Tip: Your Ears Can Detect Low Testosterone

A change in pitch and vocal quality is called presbyphonia and it has a lot to do with declining T levels. Info here.

Sounds Like Low T

It's easy to tell visually if someone is low on testosterone. He or she might lack muscle tone. They might carry a little extra body fat, and their eyes might not sparkle quite as much as they used to. They may walk differently, taking short unsteady steps instead of long, confident strides. There's often an overall lack of energy and, well, a lack of presence.

However, people who are low on testosterone can sound different, especially if they're older. Their voice is definitely weaker and maybe even a little harsh or discordant. When they speak, it sounds almost like the hinges on a creaky coffin in one of those old vampire movies. It's just the classic old person voice.

This change in pitch and vocal quality is called presbyphonia and a lot of it has to do with declining levels of testosterone.

When a young man hits puberty, his body is exposed to a flood of testosterone. In addition to making him more muscular, it also affects his voice. The vocal cords start to grow in length and thicken. Where the cords were once thin and higher pitched like the strings of a violin, testosterone turns them into a deeper, resonant cello.

Testosterone also increases the size of laryngeal cartilages, muscles, and ligaments and the overall effect is a drop in vocal pitch of about an octave. The vocal cords of females, too, are affected by the hormonal surges of puberty, but their voices only drop by about a third of an octave.

Male and female voices remain largely unchanged throughout the rest of their youth and middle age, provided their vocal cords aren't affected by systemic disease or excessive pollution, smoking, injury, or shouting.


However, once testosterone levels start to decline appreciably, the voice changes, sometimes dramatically. Laryngeal muscles start to decrease in size and collagenous fibers decrease in quantity, leading to an overall stiffening of the vocal apparatus.

Whereas this stiffening usually causes older women's voices to get deeper, men's voices often get higher because of a change in pitch, which is determined by how fast the vocal folds vibrate.

This vibration is largely controlled by the length and thickness of the vocal cords and how well the muscles that surround them can tighten and relax. Testosterone, of course, plays a big part in the strength and size of muscles – even laryngeal muscles – so it's only logical that declining levels of the hormone cause the voice to weaken, too.

The net effect is that the old male voice is less powerful, higher pitched, and characterized by tonal abnormalities, while the old female voice, while also weak, is gruffer and suffers from the same tonal abnormalities.
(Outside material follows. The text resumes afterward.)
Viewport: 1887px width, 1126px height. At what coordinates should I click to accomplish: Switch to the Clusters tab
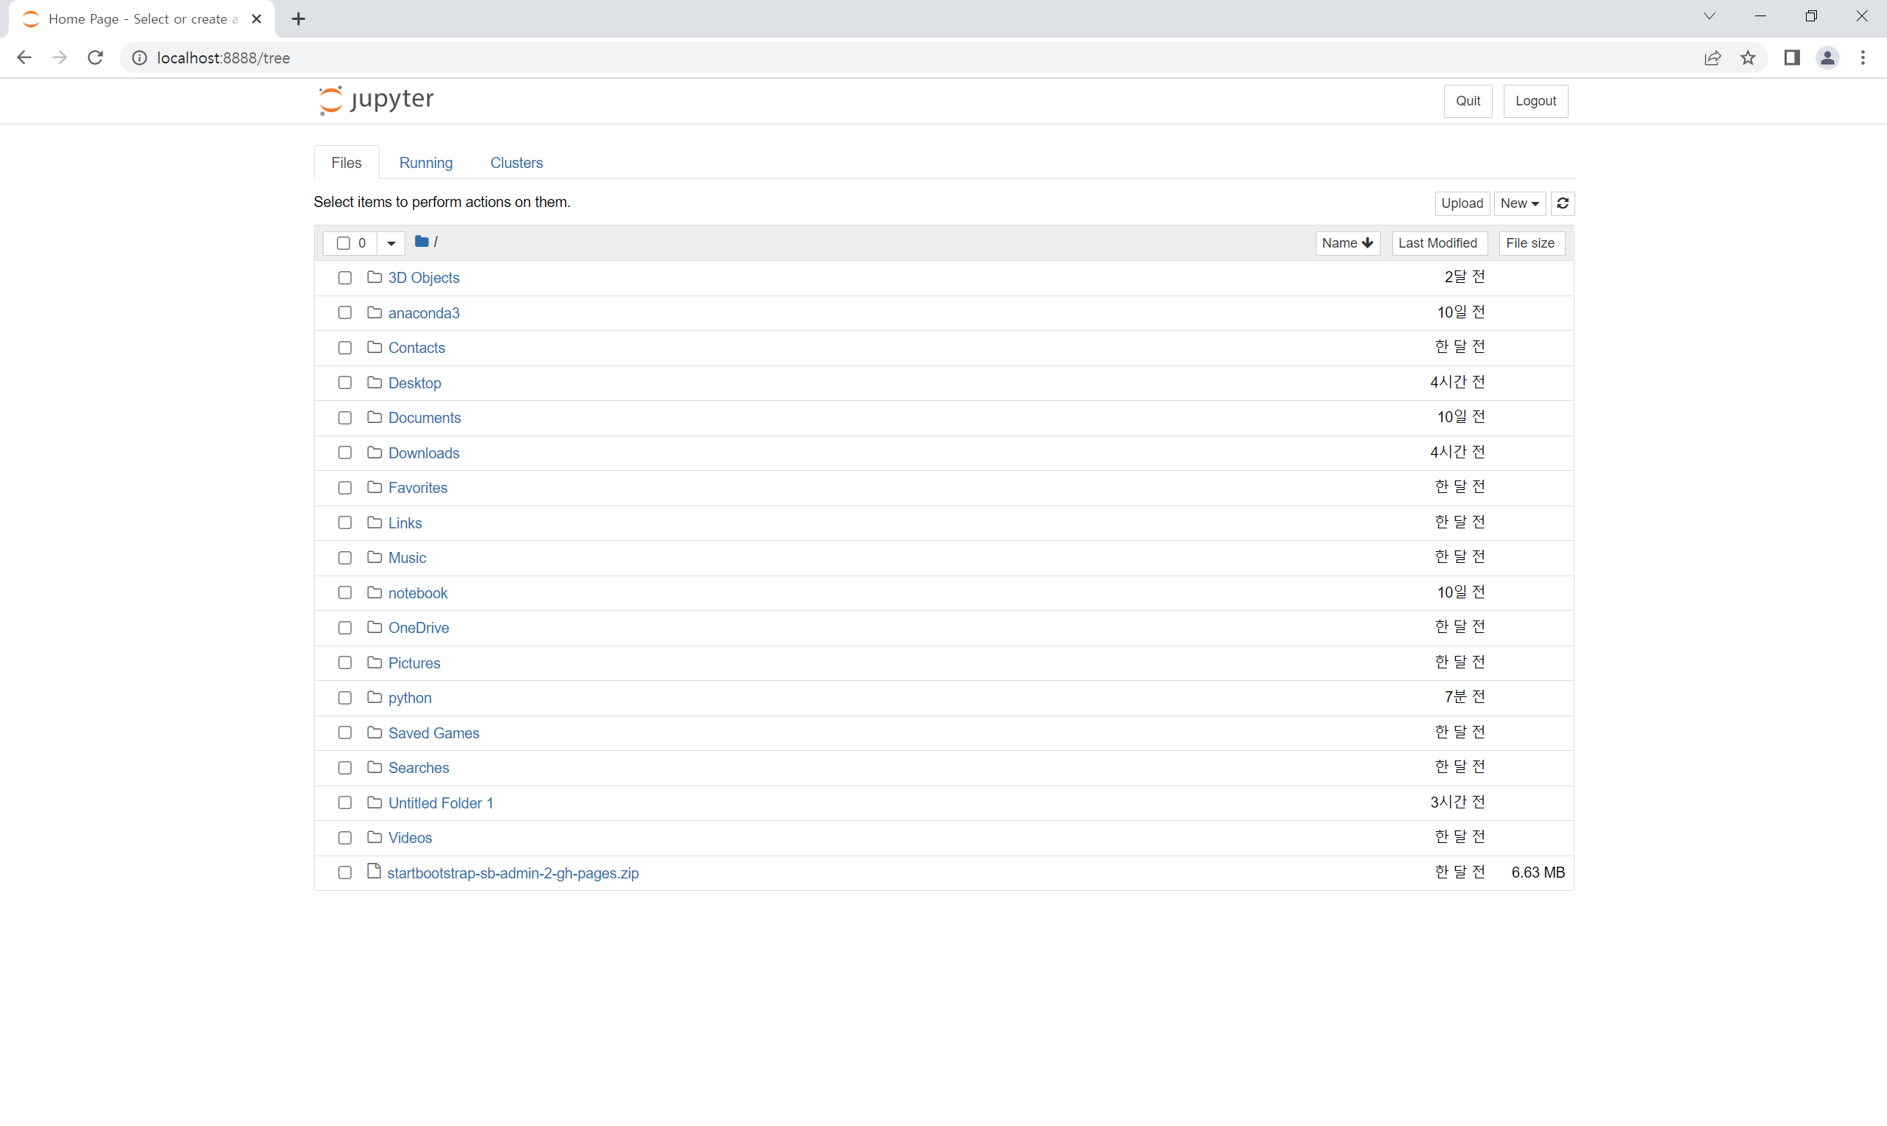516,162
Think Homer Simpson's dad and Marge's mom.

The effect is so pronounced that virtually any one with normal hearing can pretty much tell whether or not there's an "old" person on the other end of the phone.

It's highly likely that men and women who maintain normal testosterone levels through middle age – either by good genetics, righteous living, or by beginning testosterone replacement therapy in middle age – don't experience this decline in vocal strength or quality. They continue to sound like young people, regardless of their chronological age.

Likewise, older people with already weak voices can regain some of their vocal pitch, timbre, and steadiness by starting testosterone replacement therapy. It's never too late, it seems.

Of course, sounding young may not be that important to these older people, unless they're involved in sales, public relations, or any job or position where they have to use their voices to convince people of some fact or position. Even so, a young voice is just characteristic of the vitality and health that can often be maintained by keeping testosterone levels in a healthy range.